Si quelqu'un est réellement convaincu, intéressé et prêt à avancer, il exprime naturellement ses freins. Il les pose sur la table, il négocie, il échange pour trouver ensemble une solution. Parce que c'est plus simple d'aller de l'avant quand on est engagé.
Mais quand la valeur perçue n'est pas suffisamment forte, ou quand l'envie d'avancer n'est pas là... dire "non" devient inconfortable.
Parce que dire "non", c'est :
justifier son choix,
débattre,
répondre à des relances,
potentiellement se faire convaincre.
Et tout cela prend du temps, de l'énergie, et expose à une interaction qu'on n'a pas envie d'avoir.
Dans ce contexte, le silence devient une stratégie d'évitement.
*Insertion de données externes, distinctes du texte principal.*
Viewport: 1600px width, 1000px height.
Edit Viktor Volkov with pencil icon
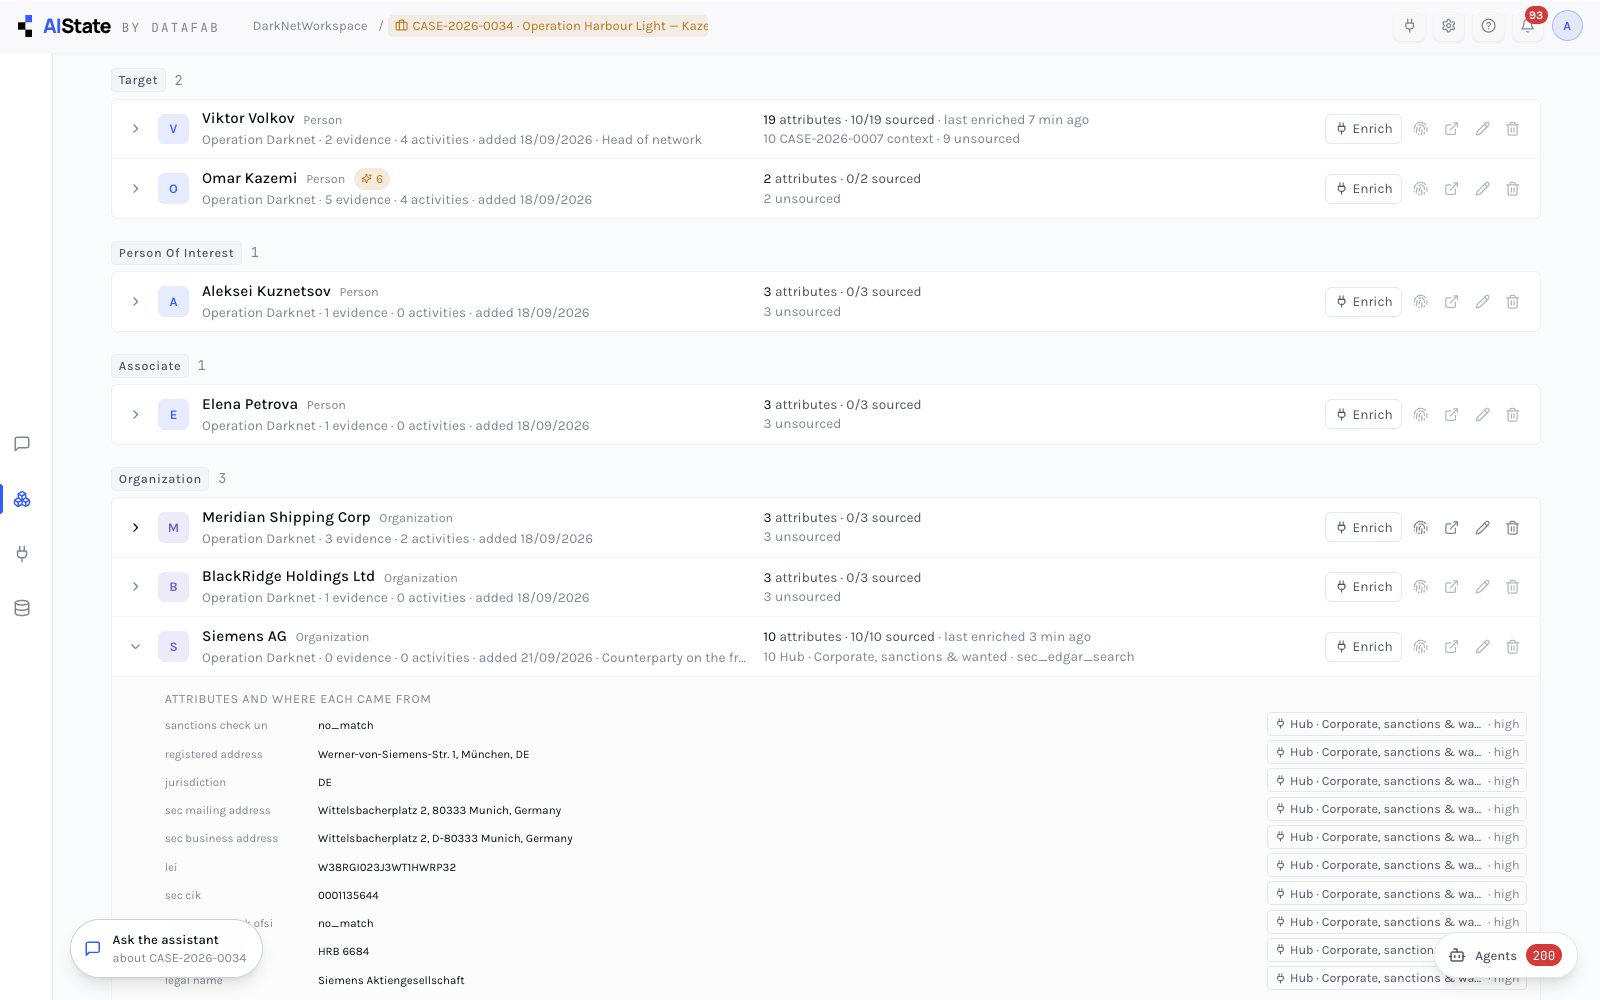[1482, 129]
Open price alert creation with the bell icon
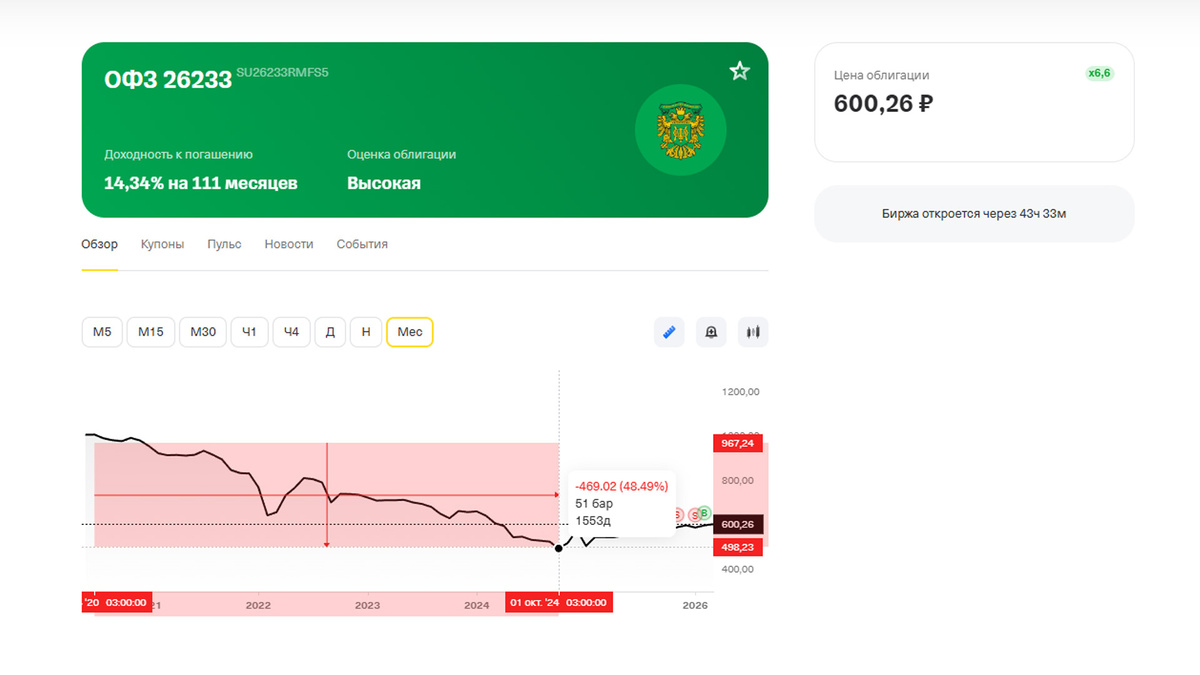This screenshot has height=675, width=1200. [x=711, y=331]
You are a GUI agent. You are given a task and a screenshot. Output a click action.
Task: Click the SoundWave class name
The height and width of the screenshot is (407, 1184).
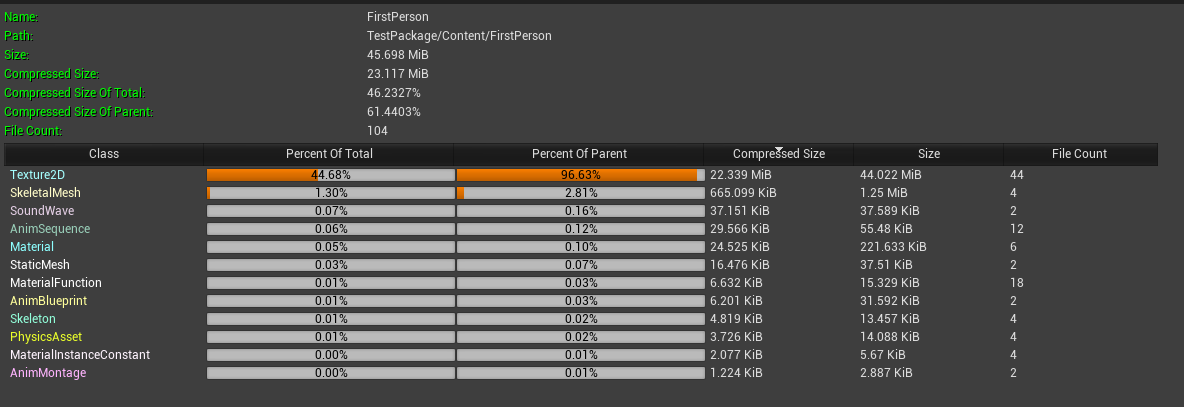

Pas par manque de respect, mais par simple volonté d'éviter une interaction perçue comme longue, insistante, ou inutile.
Comment réagir quand un prospect ghoste
la bonne nouvelle, c'est que le ghosting n'est pas une fatalité. Tu peux réduire drastiquement ce phénomène. Non pas en forçant les réponses, mais en structurant bien plus consciemment tes échanges dès le départ.
1. Ne te satisfais pas d'un simple "ça m'intéresse"
Un prospect "intéressé" n'est pas encore engagé. L'intérêt, c'est une curiosité. L'engagement, c'est une intention claire. Pour faire cette transition, il faut l'amener à :
exprimer un enjeu concret,
reconnaître un impact réel,
se projeter vers une suite définie.
2. Creuse la situation réelle
Au lieu de rester sur le besoin, pousse l'échange vers l'impact tangible :
Qu'est-ce que ce problème lui coûte aujourd'hui ?
Qu'est-ce qui est bloqué, retardé, compromis ?
Quelle conséquence ça a sur ses priorités ?
C'est là que la tension décisionnelle se crée.
3. Fais émerger les doutes
Les doutes silencieux ne disparaissent jamais tout seuls. Ils doivent être explicites pour être traités. Si tu ne les fais pas sortir, ils vont s'amplifier dans l'esprit du prospect.
4. Donne une suite claire à chaque échange
Un échange sans prochaine étape claire est un échange qui meurt lentement.
Définis à chaque fois une suite identifiable :
une prochaine étape,
un moment défini,
une direction.
Pas forcément pour vendre immédiatement, mais pour éviter que l'échange ne devienne flou.
En résumé : ce que le ghosting révèle
Le ghosting n'est pas un accident. C'est un signal. Il te dit qu'à un moment du processus :
la valeur n'a pas été suffisamment perçue,
la décision n'a pas été suffisamment clarifiée,
la tension décisionnelle n'a pas été créée,
ou la discussion n'a pas été suffisamment structurée.
Dans ce contexte, le silence n'est pas un vide. C'est la sortie la plus simple pour quelqu'un qui n'est pas prêt à décider.